— С Новым годом, Шура!
Я гляжу ему не в глаза, а на мерцающие совсем рядом его ордена.
Говорю очень тихо:
— С Новым годом, Алексей Николаевич!
— Вы что-то здесь совсем заскучали. Вам и выпить здесь нечего. Я хотел бы сейчас с вами выпить за счастье. Пойдемте со мною туда…
Он берет меня за руку и ведет к тому столу, где Бордятов.
— Ты что заставляешь себя ждать? — ворчит генерал.
Он давно уже дружит с Кедровым и, наверное, обо всем догадался. Поэтому сердится. Обычно он всегда мне все прощает.
Кедров наливает вино в граненый стакан: рюмок здесь, конечно, не водится. Подает то самое огромное яблоко, которое отложил для меня.
— Ну что ж… За победу! — Я касаюсь губами стакана.
— За нашу победу! — уточняет Кедров.
Когда Курсанов вышел плясать и все встали, мы с Кедровым взялись за руки и тихонько за спинами командиров выбрались на улицу.

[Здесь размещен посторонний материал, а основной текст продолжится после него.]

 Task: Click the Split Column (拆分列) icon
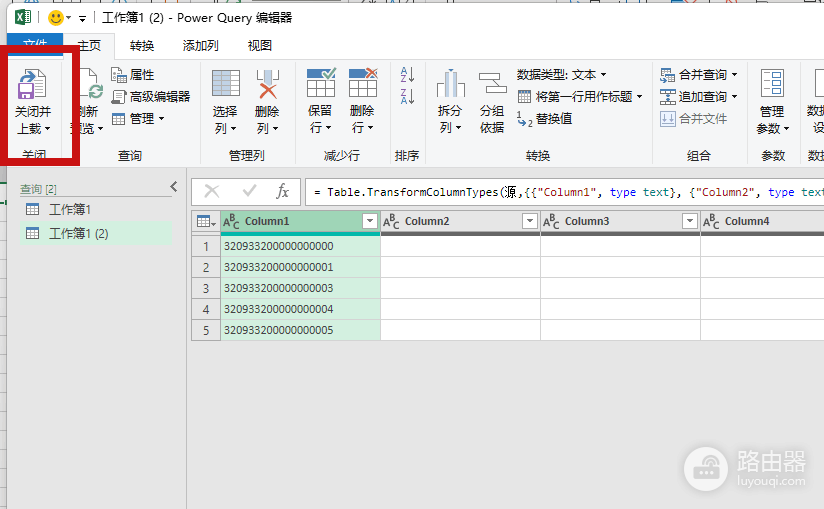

Здесь шел снег, очень мелкий, колючий. Грязь под ним подмерзала, и мы пошли в поле, за фольварк, и там на ветру целовались. Снег косо ложился на землю, а щека Алексея Николаевича пахла мятой и табаком, и он говорил, дыша на мои зазябшие руки:
— Удивляюсь! — И опять: — Удивляюсь!
— Чему?
— Удивляюсь тому, что опять вижу вас, что живой.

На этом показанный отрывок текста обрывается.